[Saved data entries]
########
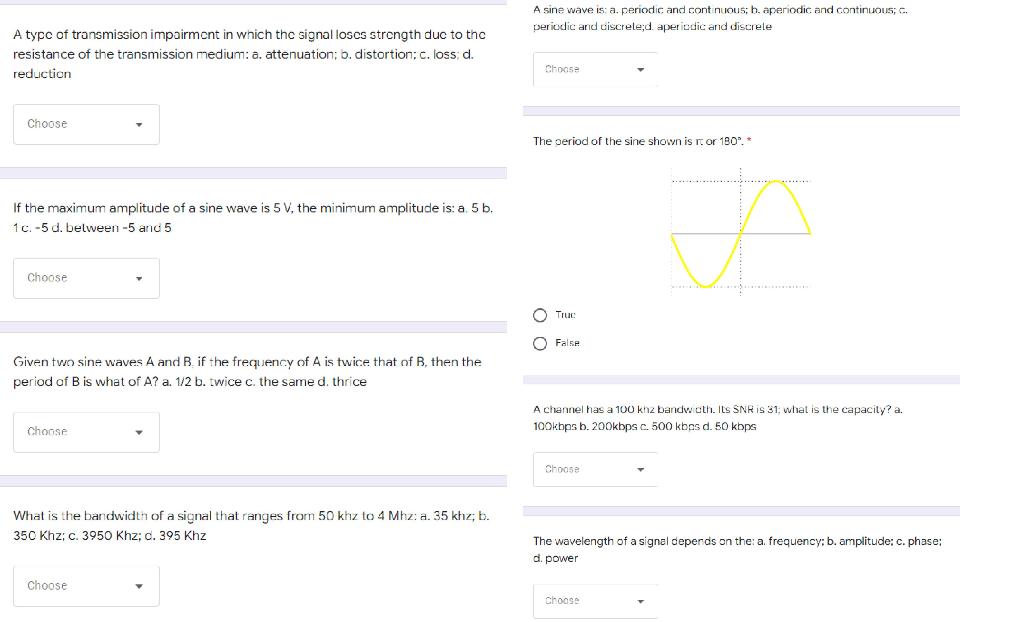Click the radio circle next to True

point(539,315)
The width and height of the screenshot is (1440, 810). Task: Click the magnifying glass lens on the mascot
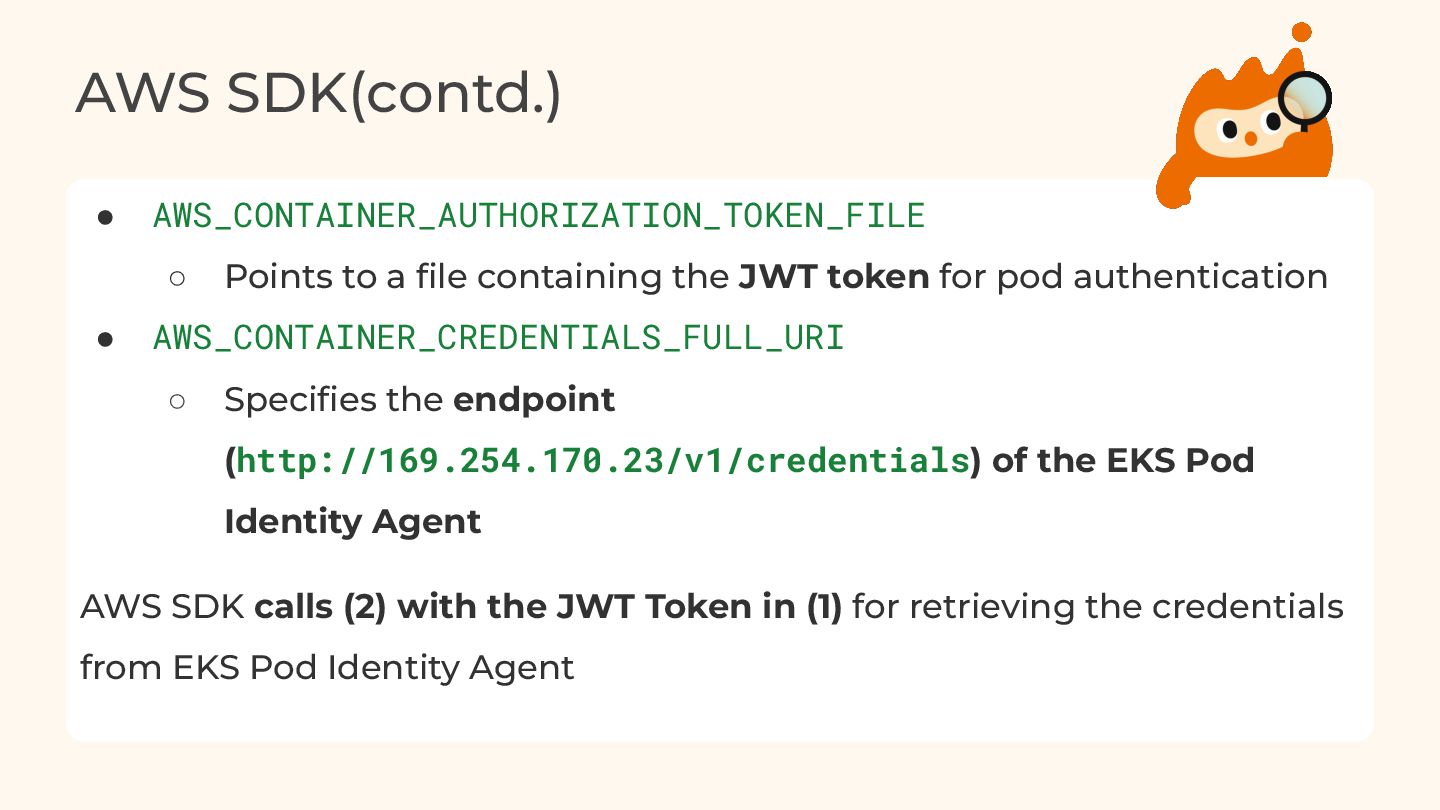coord(1306,98)
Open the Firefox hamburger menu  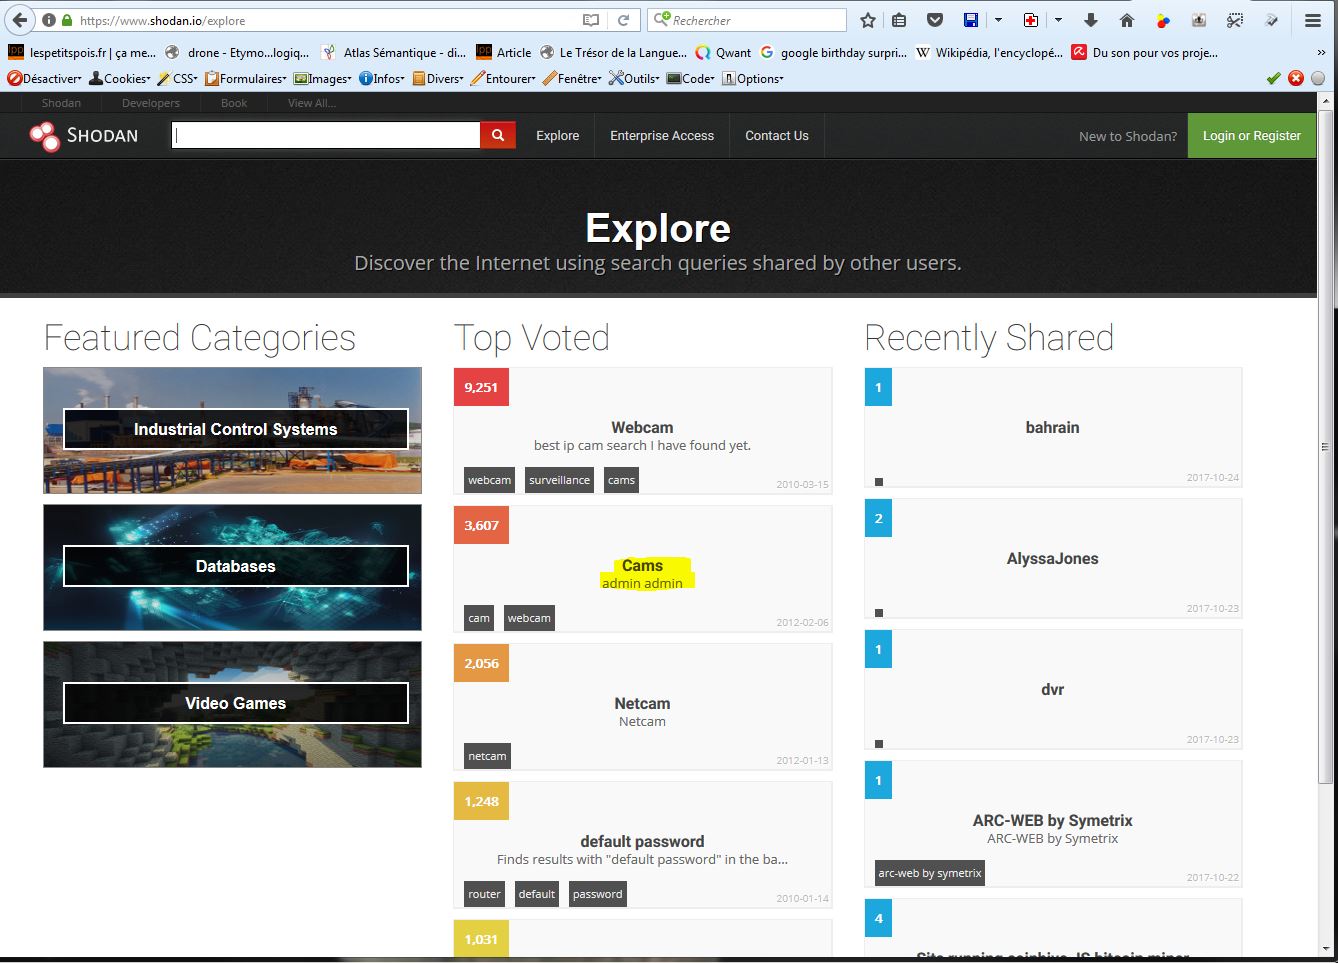coord(1313,20)
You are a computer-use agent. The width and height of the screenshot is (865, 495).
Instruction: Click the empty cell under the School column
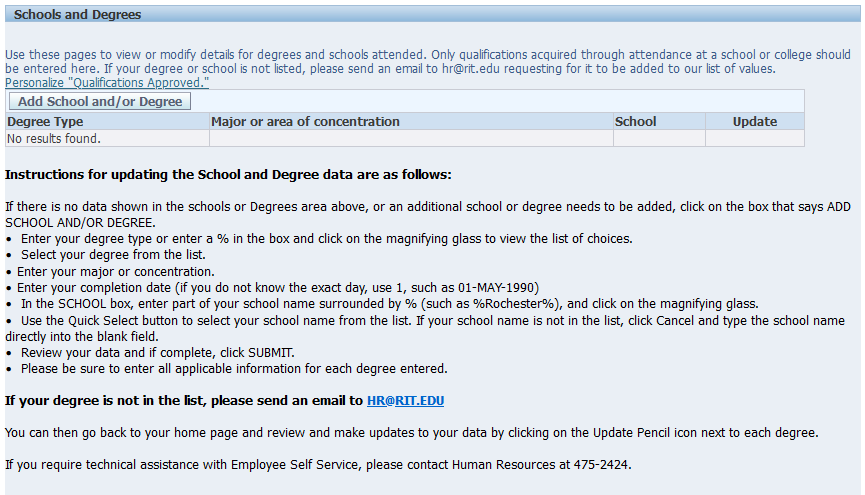(x=659, y=139)
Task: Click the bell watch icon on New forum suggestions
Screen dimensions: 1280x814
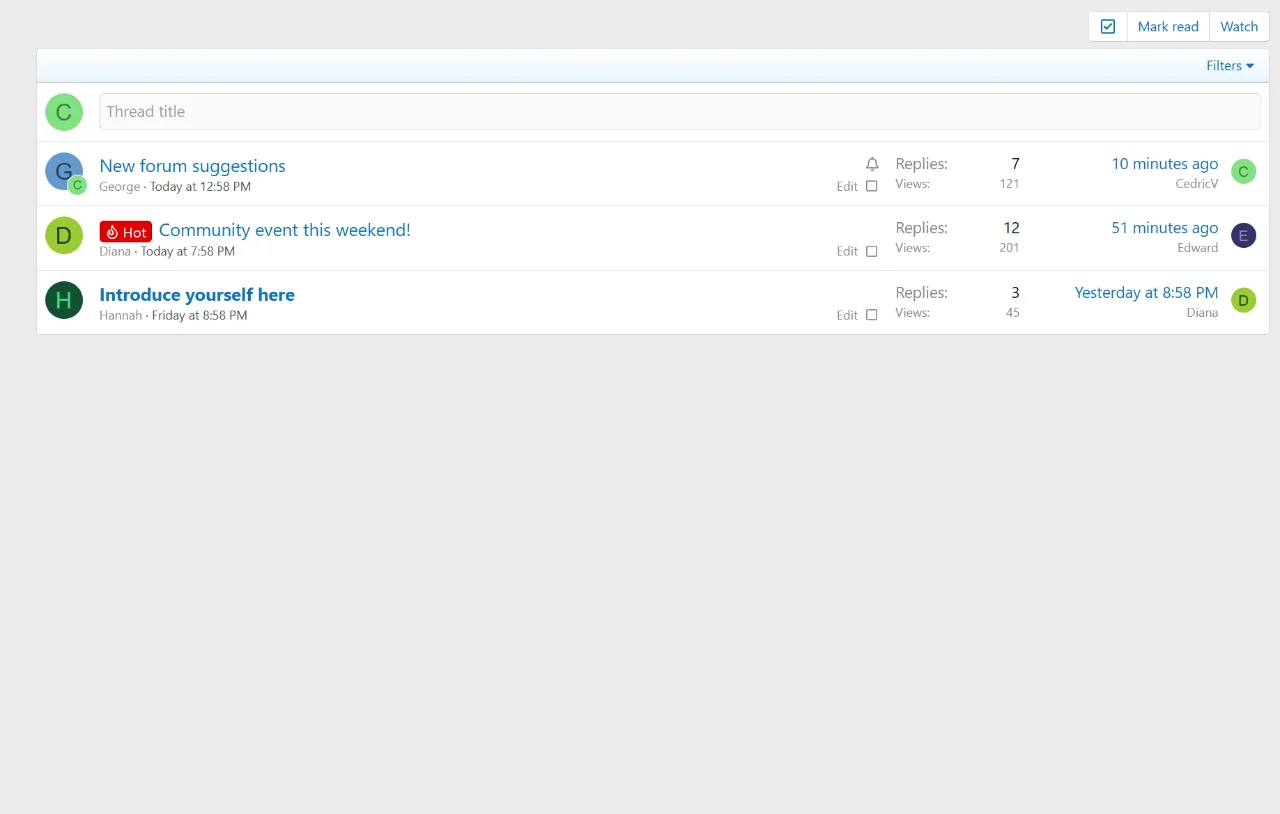Action: pyautogui.click(x=872, y=164)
########
> [Exercise directions]:
Where the line with "You are a computer-use" appears, begin there and transcribe exactly through the last line of the data, leaving all pictures aside.

> [Answer box]:
You are a computer-use agent. The width and height of the screenshot is (865, 495).
Instruction: Click the empty cell under the School column
(x=659, y=139)
Task: Click the bell watch icon on New forum suggestions
Screen dimensions: 1280x814
Action: pyautogui.click(x=872, y=164)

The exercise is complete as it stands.